═══ MATERIAL PROVIDED ═══
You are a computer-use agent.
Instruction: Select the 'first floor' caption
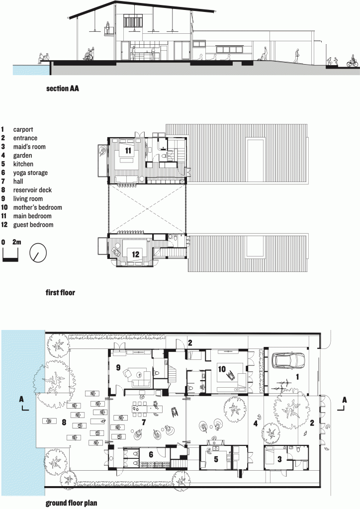click(60, 292)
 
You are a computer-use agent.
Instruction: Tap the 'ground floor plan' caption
click(71, 503)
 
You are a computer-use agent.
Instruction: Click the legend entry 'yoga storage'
click(30, 172)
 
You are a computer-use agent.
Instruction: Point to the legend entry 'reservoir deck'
click(32, 190)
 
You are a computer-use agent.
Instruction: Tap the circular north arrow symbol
click(38, 253)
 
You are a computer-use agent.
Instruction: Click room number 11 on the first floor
click(127, 150)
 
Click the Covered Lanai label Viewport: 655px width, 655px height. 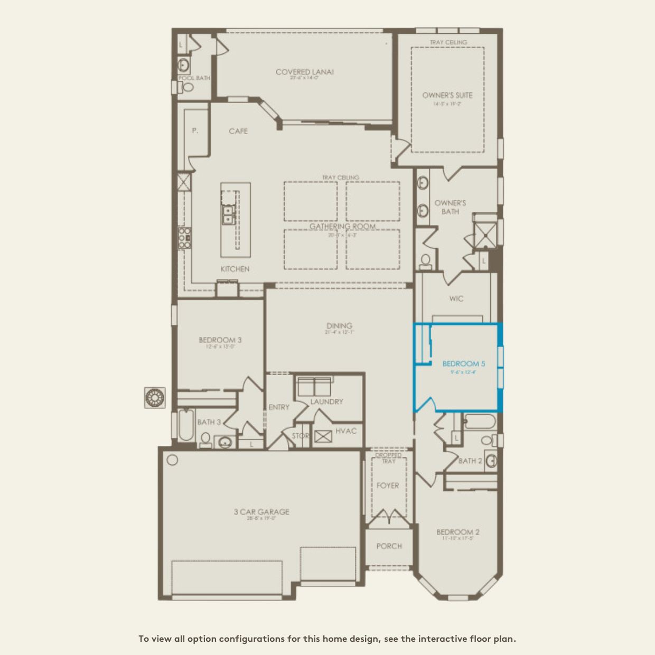[304, 72]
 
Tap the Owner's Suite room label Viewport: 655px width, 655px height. [447, 95]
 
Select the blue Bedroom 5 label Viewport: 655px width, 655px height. [463, 363]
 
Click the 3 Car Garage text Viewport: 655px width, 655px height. [261, 511]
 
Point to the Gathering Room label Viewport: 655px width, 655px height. [342, 226]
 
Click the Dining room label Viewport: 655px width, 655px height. [339, 325]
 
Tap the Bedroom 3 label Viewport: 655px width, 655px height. [220, 340]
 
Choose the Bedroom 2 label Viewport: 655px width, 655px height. [457, 532]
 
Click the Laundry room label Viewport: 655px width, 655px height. [326, 401]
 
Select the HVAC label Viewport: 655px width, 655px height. [346, 431]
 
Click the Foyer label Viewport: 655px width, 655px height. [388, 485]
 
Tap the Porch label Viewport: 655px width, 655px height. [389, 546]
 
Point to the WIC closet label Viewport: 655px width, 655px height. [456, 298]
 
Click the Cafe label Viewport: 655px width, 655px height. [238, 131]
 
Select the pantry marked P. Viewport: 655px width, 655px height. [195, 130]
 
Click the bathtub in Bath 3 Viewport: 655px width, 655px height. [185, 426]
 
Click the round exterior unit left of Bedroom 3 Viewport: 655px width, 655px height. [155, 397]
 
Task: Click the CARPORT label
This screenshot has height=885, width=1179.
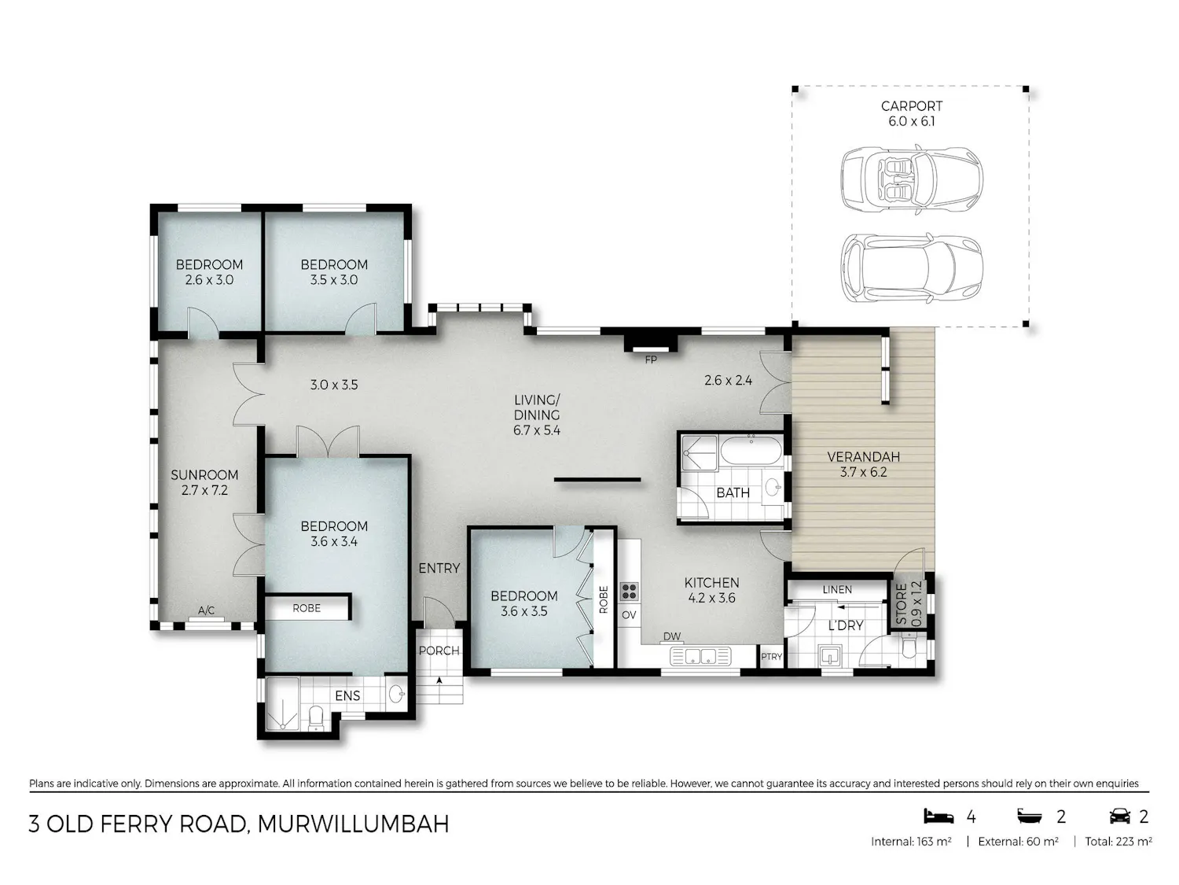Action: (911, 106)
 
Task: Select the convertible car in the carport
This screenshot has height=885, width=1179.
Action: (911, 179)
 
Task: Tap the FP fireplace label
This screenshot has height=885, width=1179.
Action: (651, 360)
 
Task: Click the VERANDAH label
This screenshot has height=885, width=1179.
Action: (863, 457)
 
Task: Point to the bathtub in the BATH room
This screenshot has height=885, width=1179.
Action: (751, 451)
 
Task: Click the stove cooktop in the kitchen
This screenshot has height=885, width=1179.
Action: (629, 591)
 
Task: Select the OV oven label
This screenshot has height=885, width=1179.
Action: (629, 614)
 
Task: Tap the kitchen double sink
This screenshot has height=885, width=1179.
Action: (700, 656)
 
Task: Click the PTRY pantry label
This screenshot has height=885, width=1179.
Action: (771, 657)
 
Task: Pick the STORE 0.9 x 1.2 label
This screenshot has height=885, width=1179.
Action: (909, 603)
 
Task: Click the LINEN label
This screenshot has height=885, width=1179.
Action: (837, 589)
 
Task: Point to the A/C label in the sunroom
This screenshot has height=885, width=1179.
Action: (206, 610)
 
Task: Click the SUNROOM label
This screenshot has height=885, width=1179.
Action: (204, 475)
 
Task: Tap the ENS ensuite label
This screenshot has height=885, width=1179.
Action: (347, 696)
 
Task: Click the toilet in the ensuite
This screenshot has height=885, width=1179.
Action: (317, 718)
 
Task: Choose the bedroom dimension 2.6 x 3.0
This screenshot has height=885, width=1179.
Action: (209, 280)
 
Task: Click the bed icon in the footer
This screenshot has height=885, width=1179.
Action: (938, 816)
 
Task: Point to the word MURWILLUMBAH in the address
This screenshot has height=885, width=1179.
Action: (353, 824)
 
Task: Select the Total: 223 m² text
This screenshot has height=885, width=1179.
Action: (1118, 842)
═══
-- OBJECTIVE --
Rescale the section of the listing that opens with the line containing "Point to the Gathering" and closes with the line containing "Choose the Bedroom 2". Repeat those lines in full, requests included, with each answer coordinate multiplied by 0.65 and rounded to a whole number, halves up.

-- SOLUTION FOR THIS EXERCISE --
Point to the Gathering Room label Viewport: 655px width, 655px height. [222, 147]
 
Click the Dining room label Viewport: 655px width, 655px height. [220, 211]
 
Tap the Bedroom 3 label Viewport: 655px width, 655px height. [143, 221]
 
Choose the Bedroom 2 label Viewport: 655px width, 655px height. [297, 346]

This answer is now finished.